== Task objective ==
Before copying, set the images aside; then transcribe every entry below exactly.

== Records for this task ==

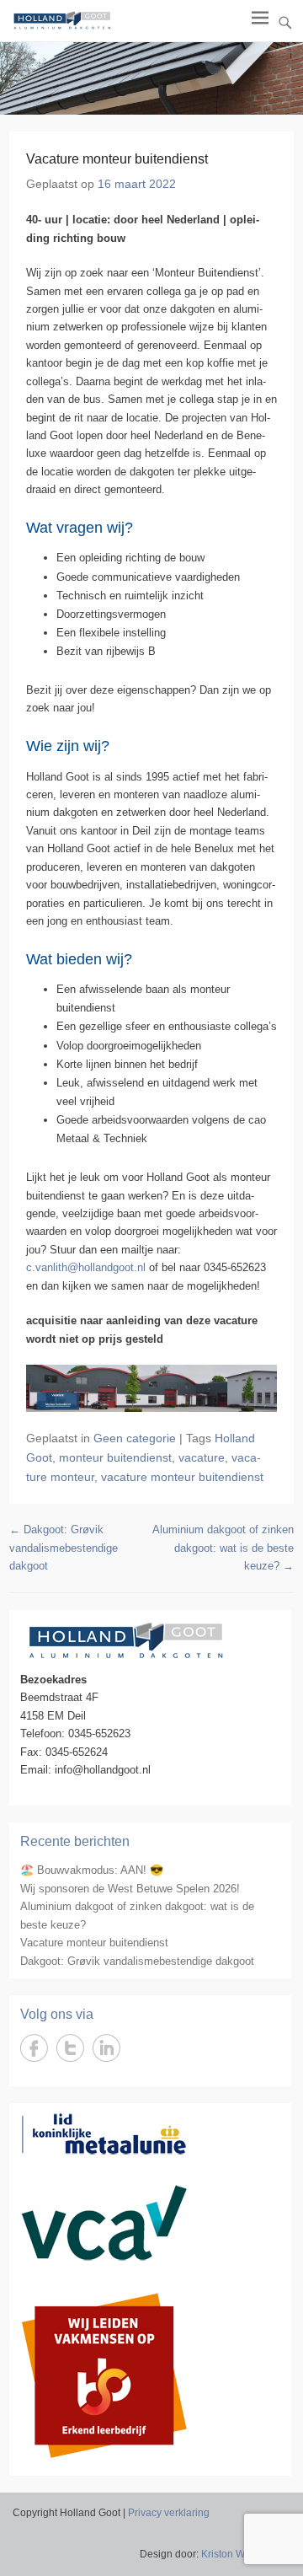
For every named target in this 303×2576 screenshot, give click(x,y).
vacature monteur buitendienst (182, 1477)
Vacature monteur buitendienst (94, 1942)
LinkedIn (106, 2048)
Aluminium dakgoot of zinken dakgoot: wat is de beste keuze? (223, 1547)
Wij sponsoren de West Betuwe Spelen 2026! (130, 1888)
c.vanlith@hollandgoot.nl (86, 1267)
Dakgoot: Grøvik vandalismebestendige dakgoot (63, 1547)
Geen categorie (134, 1438)
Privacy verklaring (169, 2513)
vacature (201, 1457)
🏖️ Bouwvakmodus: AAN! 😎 (91, 1870)
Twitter (70, 2048)
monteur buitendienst (115, 1457)
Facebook (34, 2048)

== Answer to this problem ==
For every named target in this 303×2576 screenshot, give click(x,y).
vacature monteur buitendienst (182, 1477)
Vacature monteur buitendienst (94, 1942)
LinkedIn (106, 2048)
Aluminium dakgoot of zinken dakgoot: wat is de beste keuze? (223, 1547)
Wij sponsoren de West Betuwe Spelen 2026! (130, 1888)
c.vanlith@hollandgoot.nl (86, 1267)
Dakgoot: Grøvik vandalismebestendige dakgoot (63, 1547)
Geen categorie (134, 1438)
Privacy verklaring (169, 2513)
vacature (201, 1457)
🏖️ Bouwvakmodus: AAN! 😎 (91, 1870)
Twitter (70, 2048)
monteur buitendienst (115, 1457)
Facebook (34, 2048)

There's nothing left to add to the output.